#### PROBLEM DESCRIPTION
Copy the stretch of the sermon passage on the Fall below from "Now the Fall" through "verses 14 and 15.", substituting "snake" for each "serpent".

#### SOURCE TEXT
___

Robert South once said, “An Aristotle is but the wreck of an Adam, and Athens is but the rubbish of an Eden.” Pascal speaking about man said that he was the glory and shame of the universe. The problem with modern man is his unregeneracy rendering his thoughts about God about sin, about redemption perverse. He cannot see the fall as the explanation of modern man’s dilemma. His ideas about sin prove this. Reinhold Nebor once said that modern man has an essentially easy conscious, and that I think is true, and sin must be known in order to be overthrown. Instead of the true attitude, men try to cover up their sin. Ultimately wrapping themselves in the vesture of the apostles and the mantle of the Messiah himself, for the man of sin the antichrist who shall come shall set him forth as just that.

In other words the epitome of cunning hypocrisy characterizes man’s attitude toward his sin. Ansalm once said, “You have not yet considered how great the weight of sin is.” We need that.

Now the Fall had occurred in the Garden of Eden, and as a result of that when God came down in the Garden of Eden, there was confrontation. And after the conversation had reached the critical point, the Lord God announced the sentences of death upon the serpent, upon man and upon the woman and accompanied them with other words concerning their future. The order of the address is the man first, and then the woman and then serpent, and that of course may indicate God’s view of the guilt. He may regard man as the most guilty and woman as next, and the serpent as the final one. Perhaps this is related to the fact that Adam was the representative man in the Garden of Eden and when he sinned man fell. The sentence upon the serpent is announced first in verses 14 and 15.

“The LORD God said unto the serpent, Because thou have done this, thou art cursed above all cattle, and above every beast of the field; upon thy belly shalt thou go, and dust shalt thou eat all the days of thy life: And I will put enmity between thee and the woman, and between thy seed and her seed; it shall bruise thy head, (Or crush your head the Hebrew verb suggests) and thou shalt crush his heel.”

___

#### EXTRACTED ENTRIES
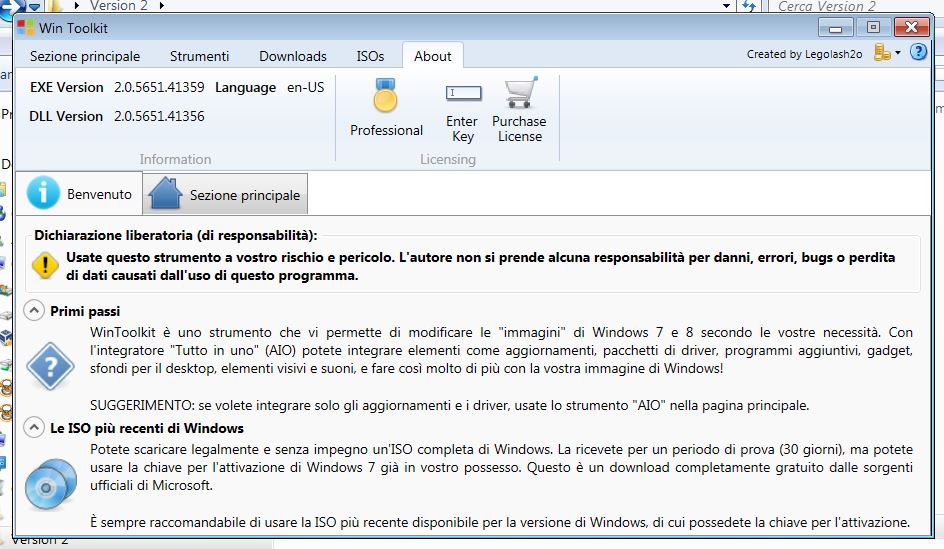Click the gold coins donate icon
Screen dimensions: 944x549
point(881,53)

___

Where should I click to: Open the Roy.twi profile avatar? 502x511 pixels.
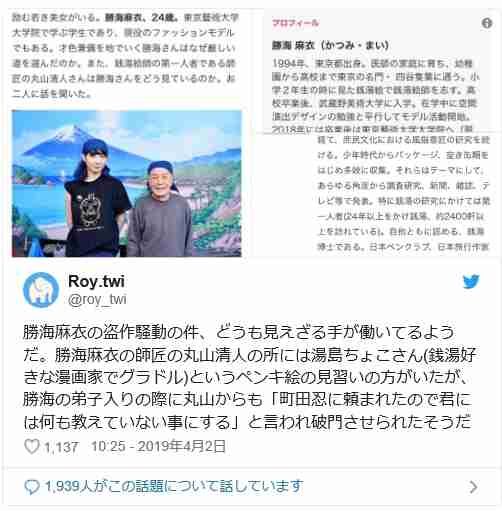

___

#### FULL SOLUTION
Now the Fall had occurred in the Garden of Eden, and as a result of that when God came down in the Garden of Eden, there was confrontation. And after the conversation had reached the critical point, the Lord God announced the sentences of death upon the snake, upon man and upon the woman and accompanied them with other words concerning their future. The order of the address is the man first, and then the woman and then snake, and that of course may indicate God’s view of the guilt. He may regard man as the most guilty and woman as next, and the snake as the final one. Perhaps this is related to the fact that Adam was the representative man in the Garden of Eden and when he sinned man fell. The sentence upon the snake is announced first in verses 14 and 15.